Tuesday, December 25, 2018

Winter Solstice





One of the best things about living is Ireland is that we can visit stone circles. Each circle is unique, beautiful, mysterious. Perhaps they have something to do with the observance of celestial phenomena like solstices and equinoxes. The circles in Kerry and West Cork seem to be. 


It doesn't matter what they mean, I just like being with them.

The circles in Donegal differ from those in the southwest. They are bigger around, and often include burial cairns. And they are older.

On winter solstice morning, I knew it would be too cloudy to see a sunrise, so I celebrated by getting up early and visiting the stone circles of Beaghmore, about 90 minutes drive from us, near Omagh in Co. Tyrone.

This circle is in a pretty area of hill and bogs mixed with bogland called The Sperrins. Bogs are ancient, but they cover even older fields of neolithic farmers who cleared the original forests to plant their mediterranean grains. These farmers arrived in Ireland 4000 years ago, they left behind circles, dolmans, field boundaries, stone rows, and the bones of their beloved dead. 

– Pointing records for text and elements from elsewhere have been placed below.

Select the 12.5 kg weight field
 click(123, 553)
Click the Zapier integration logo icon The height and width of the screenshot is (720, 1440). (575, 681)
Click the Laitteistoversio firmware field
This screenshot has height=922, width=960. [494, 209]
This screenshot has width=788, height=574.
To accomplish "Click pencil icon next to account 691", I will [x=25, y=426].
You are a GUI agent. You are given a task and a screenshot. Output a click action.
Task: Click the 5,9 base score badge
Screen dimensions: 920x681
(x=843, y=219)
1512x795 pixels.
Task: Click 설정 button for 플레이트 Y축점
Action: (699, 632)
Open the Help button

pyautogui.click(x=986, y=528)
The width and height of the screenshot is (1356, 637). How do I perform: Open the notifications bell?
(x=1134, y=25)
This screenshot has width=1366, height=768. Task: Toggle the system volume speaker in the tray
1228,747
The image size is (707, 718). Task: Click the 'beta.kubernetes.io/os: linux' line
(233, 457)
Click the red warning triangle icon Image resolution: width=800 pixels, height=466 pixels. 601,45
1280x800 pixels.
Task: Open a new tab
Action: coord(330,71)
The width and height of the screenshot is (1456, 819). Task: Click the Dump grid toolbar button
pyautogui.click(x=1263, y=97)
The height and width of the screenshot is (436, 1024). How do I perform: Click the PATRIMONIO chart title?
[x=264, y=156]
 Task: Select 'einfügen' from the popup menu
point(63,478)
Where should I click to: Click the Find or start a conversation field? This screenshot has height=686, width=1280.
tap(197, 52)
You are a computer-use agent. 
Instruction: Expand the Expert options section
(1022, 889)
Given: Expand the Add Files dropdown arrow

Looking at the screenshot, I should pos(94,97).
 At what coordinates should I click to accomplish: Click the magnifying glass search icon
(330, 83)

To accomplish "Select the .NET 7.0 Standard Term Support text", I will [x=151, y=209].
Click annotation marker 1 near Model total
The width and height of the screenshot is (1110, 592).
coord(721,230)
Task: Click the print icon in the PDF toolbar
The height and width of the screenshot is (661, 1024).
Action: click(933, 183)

Here's an imagined view of those farmers, burying the cremated bones of a loved one in a stone box called a cyst, with cairns over other cysts nearby. 

Then the weather changed, and bog covered their fields.




No one knows if the bones are there because the circles made it a sacred place, or the other way around. That's a cairn there on the right, with two circles nearby.





As you can see, most of the stones that mark out the circles are small and delicate. Turf cutters discovered them in the 1940s. Had they not been under a bog for thousands of years, they would not have survived modern farmers and grazers. Perhaps there are more to be discovered.





That's another cairn there in the middle. The area inside this circle is covered in more tiny stones. Who knows why? 

Who knows why anything is left in a cemetery except to ease someone's grief?









This article from the Derry Journal about Beaghmore Stone Circles includes a drone overflight taken at sunset. I like the long shadows.











This stone was so unusual. I wanted to close my eyes and put my hands all over it.


  

Clearly, this place is a cemetary, and fitting to visit a cemetery on winter solstice. Despite the celebrations of light, food, and good cheer, winter solstice is about ghosts too, and the reminder it is not too late to repent of our transgressions against others.

The Sunday before Solstice, because it was a sunny day, we went to another cemetery in a pretty valley called Church Hill.



The ruined church is only 400 years old, but a church was first built on this spot in the 500s. A holy place, containing the bones of the beloved dead. Remember me. Pray for me. You will be here with us someday.

The message never changes, yet we must hear it each year.




We were happy to get home. Because today we are alive, and the sun is rising. 

Tuesday, December 18, 2018

The right to brag



I'm still celebrating my Full Irish Driving License. I'm so proud getting into my car with the "N" plates. 

If I had a Patronus, it would look like this:



We ran into a friend at Patsy Dan's Monday night. We had last seen her a few days before my driving test. She had encouraged me, saying they would for sure pass me, because I would have to be better than any a boy racer. (Dangerous driving in Donegal is a long standing culture says the Irish Times)

"Have I seen you since I got my driving license?"

"Oh, we saw you getting out of Helen's car! and I said to Ed, do you think she's not driving yet? But it is Helen's car, so why would she be driving? So we decided to just not say anything at all."

"Yup, I got it a few weeks ago. I only made one mistake," I declared, perhaps boasting too much for Irish sensibility. 

"...and that poor couple is young enough, they can have another kid," said Artemis. 

Legend, she is. 


Wednesday, December 12, 2018

High on Rope

I went on an overnight trip to Amsterdam last week.


I learned how to cross a bicycle freeway, visited a cannabis museum, enjoyed an Argentinian steak no better than an Irish one, sat on a bench drinking wine out of a paper cup,  smoked no-THC hemp flower at a corner cafe, slurped up a bowl Vietnamese noodles, sipped a shot of Baileys, and watched my friend get a tattoo.

All on one street! 


Sitting in a room where people smoked pot and drank coffee was like going back in time. "Only old people smoke flower," I've been told by young Santa Cruzans. 









I might be getting old even though I'm healthy and only the one knee pains me. When I was young, I loved smoking, and I miss it. The lit matches, filling lighters, opening the pack ritual, the sociability. When I get terrible news, I still crave a cigarette. Nothing else will do.




Soon smokable hemp will be everywhere, more legal than cigarettes, tasty as cannabis, and all the THC bred out of it.

When I got back to Ireland, I ordered a sample of dried hemp flowers from a cafe in Waterford that buys hemp flowers from Italy and calls it "Strawberry Kush." 



It was like smoking that stash you forgot about from last year. No, much worse. It was like smoking hemp. 

But my knee feels better when I walk up the stairs.